2. Subject to the provisions of paragraph 3, where an enterprise of a Contracting State carries on business in the other Contracting State through a permanent establishment situated therein, there shall in each Contracting State be attributed to that permanent establishment the profits which it might be expected to make if it were a distinct and separate enterprise engaged in the same or similar activities under the same or similar conditions and dealing wholly independently with the enterprise of which it is a permanent establishment.

3. In determining the profits of a permanent establishment, there shall be allowed as deductions expenses which are incurred for the purposes of the permanent establishment, including executive and general administrative expenses so incurred, whether in the State in which the permanent establishment is situated or elsewhere.

There is hardly anything in the above statements that is controversial.  It simply states that if a business has a permanent establishment within a jurisdiction, that jurisdiction can levy taxes on the PE to the extent of the profits which are attributable to that country.  In addition, the PE may deduct the expenses that the PE incurs to promote their business.

The opening commentary to this section makes three interesting and oft-debated points.

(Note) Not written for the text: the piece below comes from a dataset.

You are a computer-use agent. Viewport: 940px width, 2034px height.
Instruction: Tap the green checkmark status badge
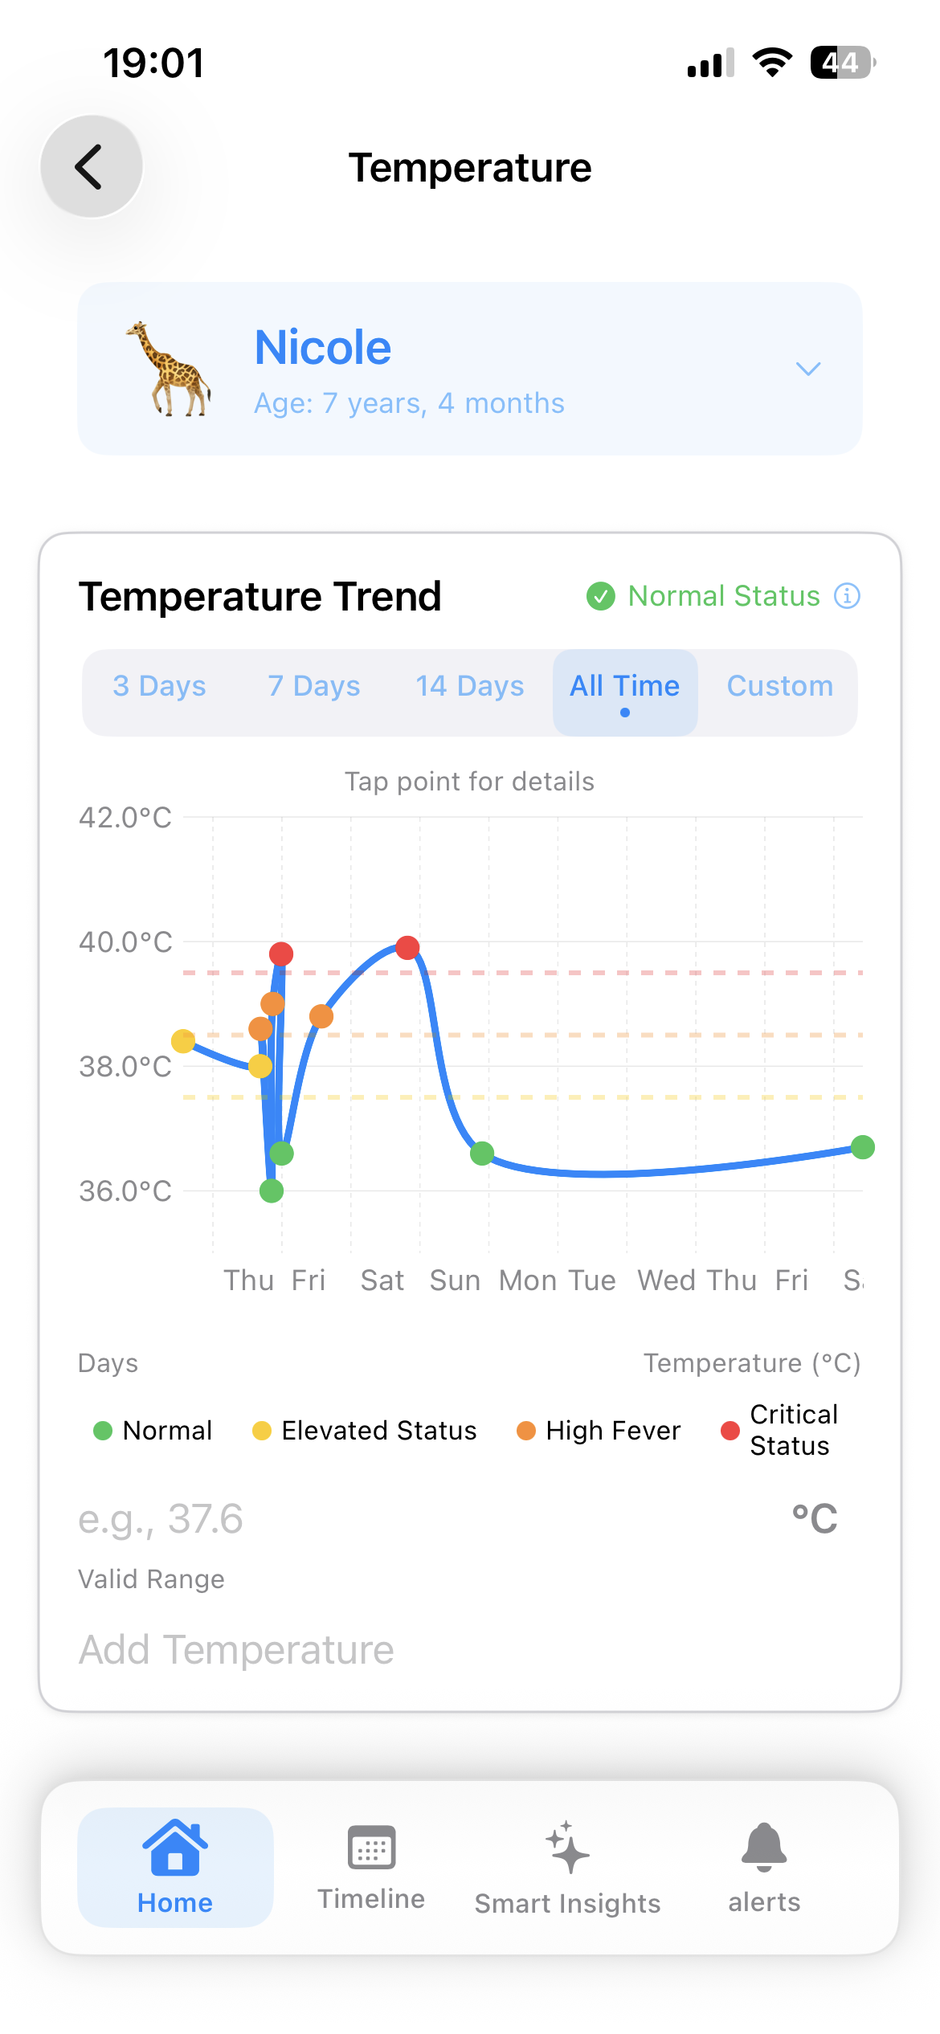(601, 596)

1.) By expressly stating the PE rule, the treaty is creating a situation that will lead to increased evasion.  For example, a company will deliberately attribute income to a PE established in a low tax country, precisely for the reason that the country has a low tax rate.  For example, Apple is doing this very thing in its tax strategy.

2.) While this is true, the above system's primary benefit -- namely, ease of administration -- outweighs that burden.  Put another way, "Much more importance is attached to the desirability of interfering as little as possible with existing business organization and of refraining from inflicting demands for information on foreign enterprises which are unnecessarily onerous." (from the OECD Model Treaty Commentaries)

3.) This does not mean that fiscal authorities shouldn't be looking for tax evasion; it does mean there should be a balance between investigation and vigilance on one side and a pro-business attitude on the other.

I'll be looking in more detail and the business profit rules in the following posts.